「花は咲く」と「天と地のレクイエム」

28日に放送された「明日へ-支えあおう- 証言記録 東日本大震災 第42回「福島県富岡町」
金沢のショーで彼が滑ったのが、「天と地のレクイエム」と名付けられた東日本大震災 鎮魂曲 「3.11」であったこともあり、気持ちを込めて番組をみた。

福島第二原発に携わった方々の大変な様子が、当時の東電第二原発の所長だった方のインタビューで伝わってきた。
もう一つのテーマは、第一原発と第二原発に挟まれた福島県富岡町の住民を、町ごと避難させる決断を選択した富岡町の生活環境課の職員の方の大変な努力。
国からの指示は原発10km以内の住民の避難だったそうだが、全住民の避難を町が決断し実施した。
県や国からの助けなしで、多くの問題を乗り越えて実施した。英断だったと思う。
富岡町の方々は震災から4年たった今も、元の家に帰れていない。

私は何が出来ただろう。
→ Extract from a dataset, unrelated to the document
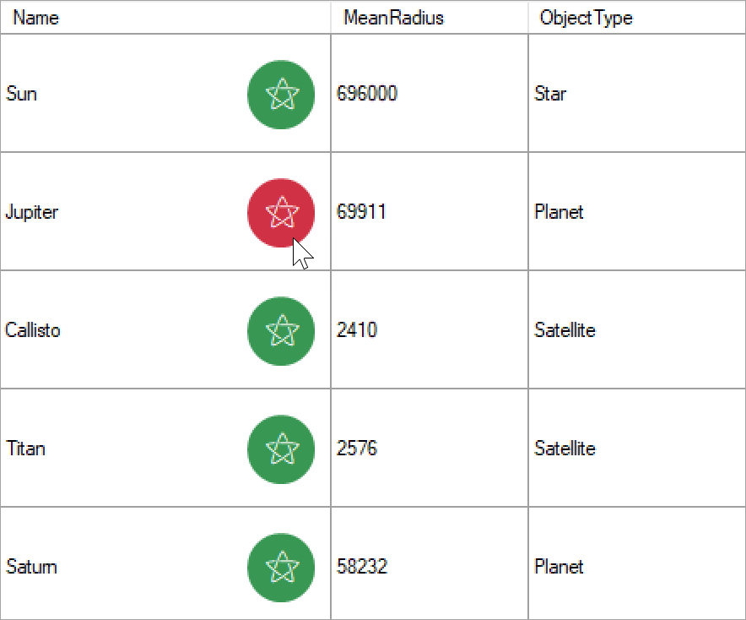Screen dimensions: 746x620
Task: Click the 69911 radius value
Action: tap(361, 212)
2

番組のエンディングで羽生選手のインタビューが流れた。最初に
「金メダルを受け取った時に本当に僕が何が出来たんだろう、という気持ちになりました」
と述べている。
いや、確実に被災した方々の希望になったはずだ。

昨年彼は、震災の当日も練習していたリンクで「花は咲く」を滑った。
頑張ってリンクや色んな施設を復興させてくれた人達に感謝して。
本当にいいプログラムだと思う。
震災で起きた過去を振り返って犠牲者を悼み・精一杯生きている現在・未来への希望へとつながっていく。

それでもまだ、復興は終わっていない。未だに仮設住宅に住んでいる方々。
番組で取り上げられた富岡町の方々のように未だに今まで住んでいた場所に帰れない方々。
石川のショーで滑った曲には、命を落とされた方々への鎮魂と、震災の爪痕に未だに苦しんでいる方々への想いが詰まっていると想像するしかできない。

thank you!

インタビューのは「感謝」の言葉で締めくくられている。
「滑っている自分を応援で支えてくださってありがとう。ファンの皆様から頂いているありがとうを重ねてのありがとう。
これからも支えてくれることへのありがとう。」とても多くの意味がこもった、「ありがとう」だ。
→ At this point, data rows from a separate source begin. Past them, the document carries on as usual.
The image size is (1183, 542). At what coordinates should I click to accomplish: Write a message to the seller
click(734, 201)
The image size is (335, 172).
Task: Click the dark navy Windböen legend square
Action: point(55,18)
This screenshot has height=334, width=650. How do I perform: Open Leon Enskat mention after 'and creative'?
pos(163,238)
被災地の方々も昨シーズンの、どんな状況でもあきらめない彼の姿に励まされた方は多いと思う。
私は神戸で羽生選手の渾身の滑りをぜひ観たい。
「天と地のレクイエム」を滑ってほしい。彼の震災に対する思いにほんの少しでも近づけたらと願っている。

最後まで読んで頂いて、ありがとうございました。